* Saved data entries

>>>

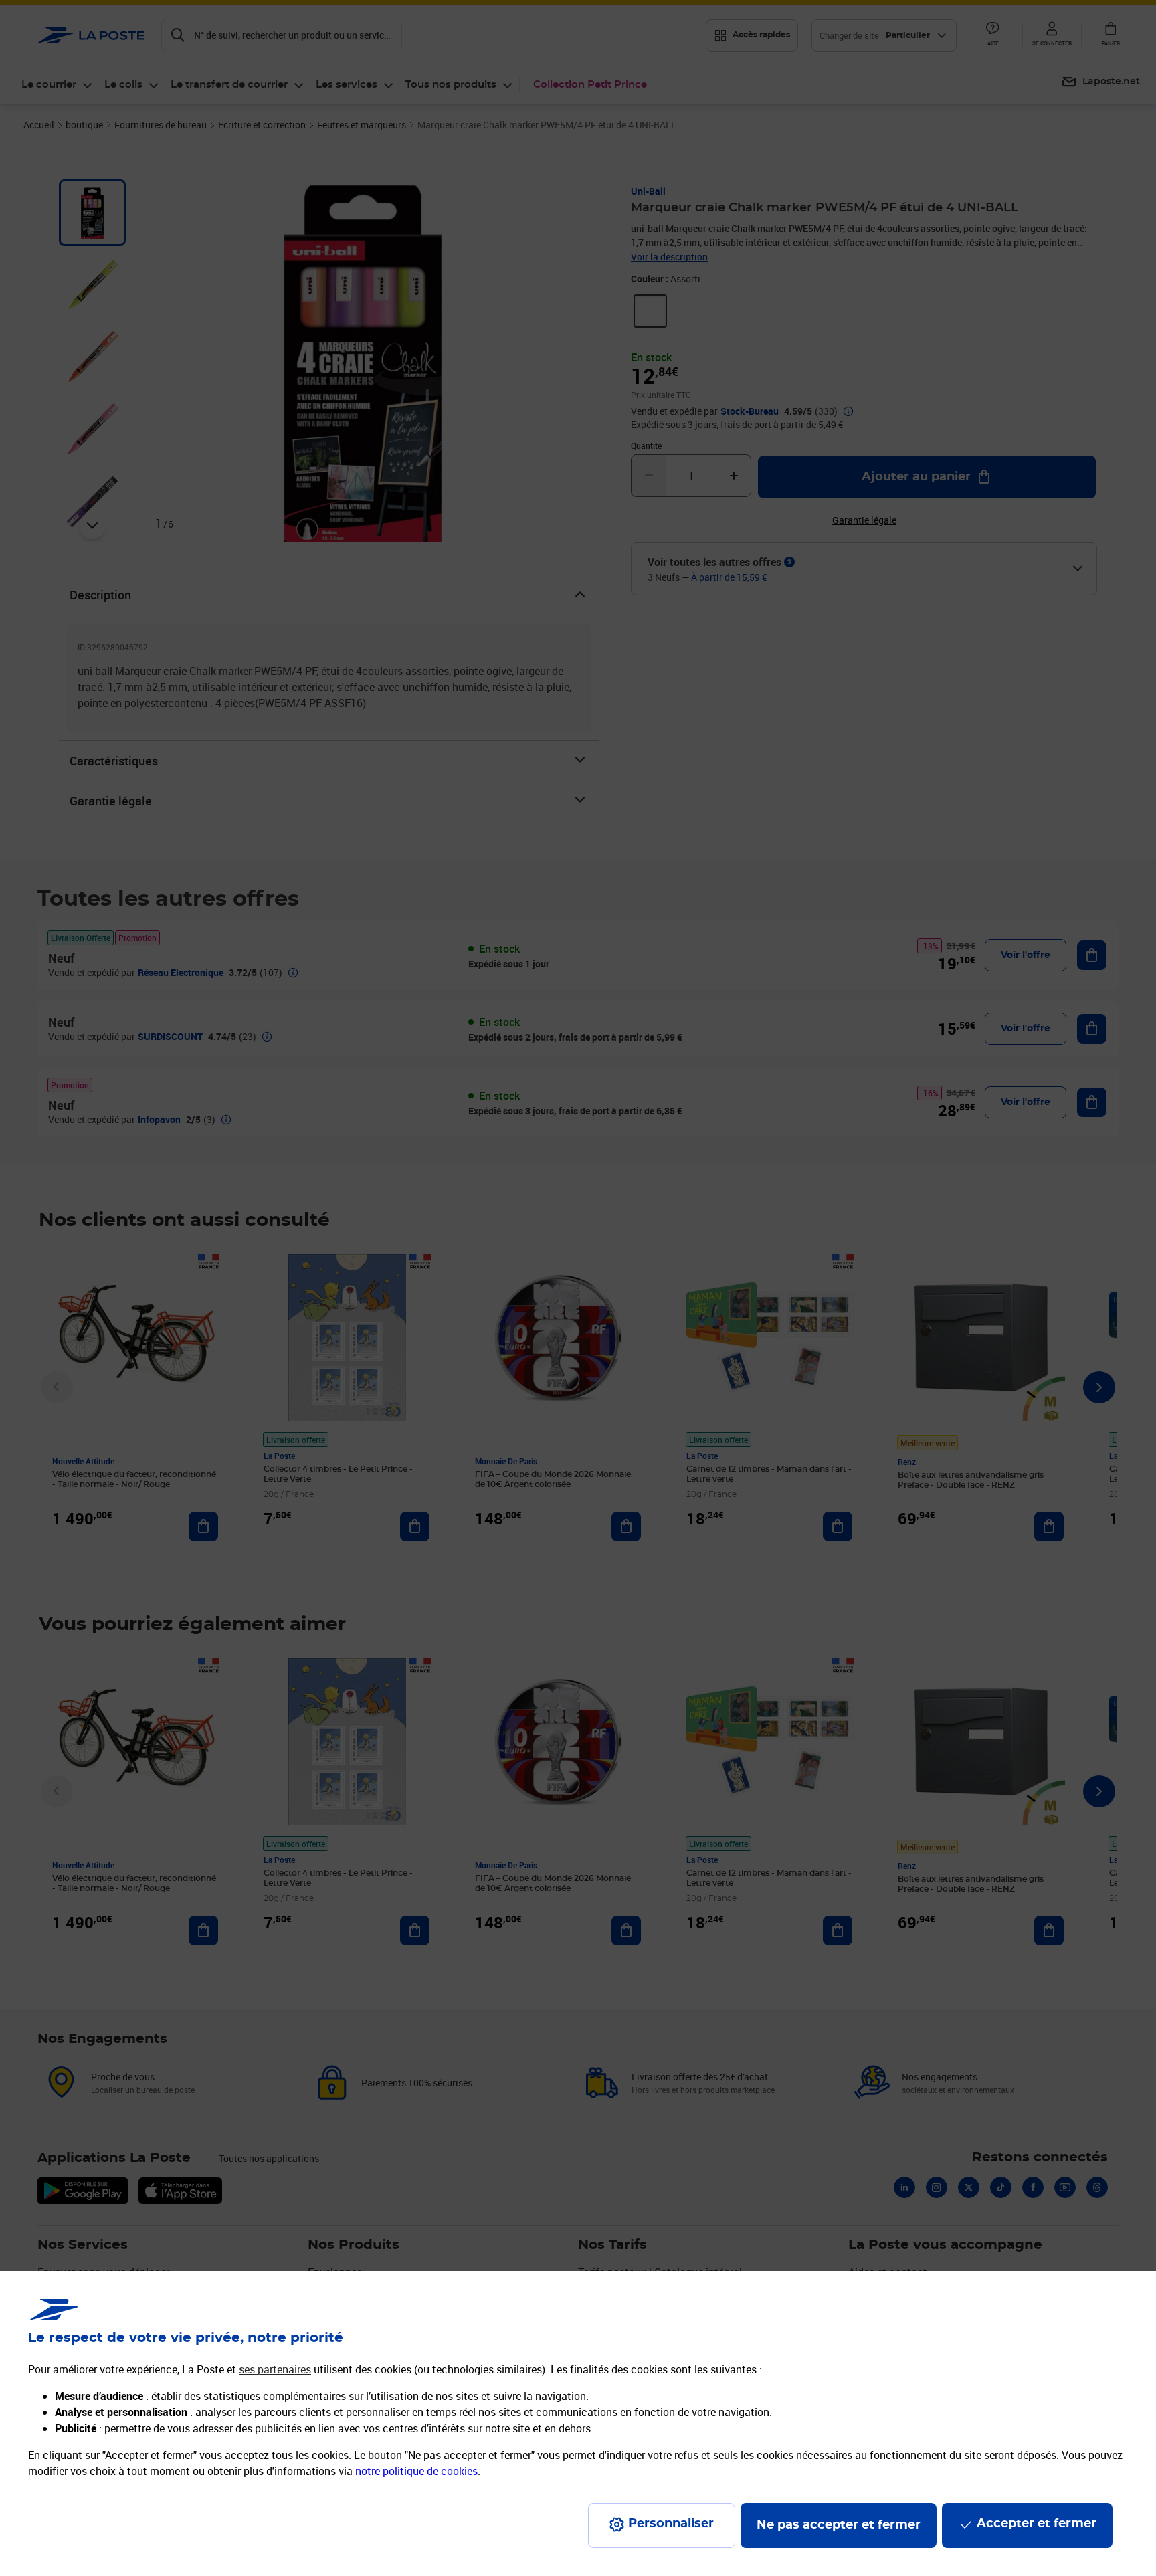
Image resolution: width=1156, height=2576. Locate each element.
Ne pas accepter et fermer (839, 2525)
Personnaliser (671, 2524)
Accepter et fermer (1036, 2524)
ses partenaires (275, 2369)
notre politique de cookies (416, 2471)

<<<

* Exercise
With every picture removed, give the entries above again exactly.

* Response box
Image resolution: width=1156, height=2576. Locate each element.
Ne pas accepter et fermer (839, 2525)
Personnaliser (671, 2524)
Accepter et fermer (1036, 2524)
ses partenaires (275, 2369)
notre politique de cookies (416, 2471)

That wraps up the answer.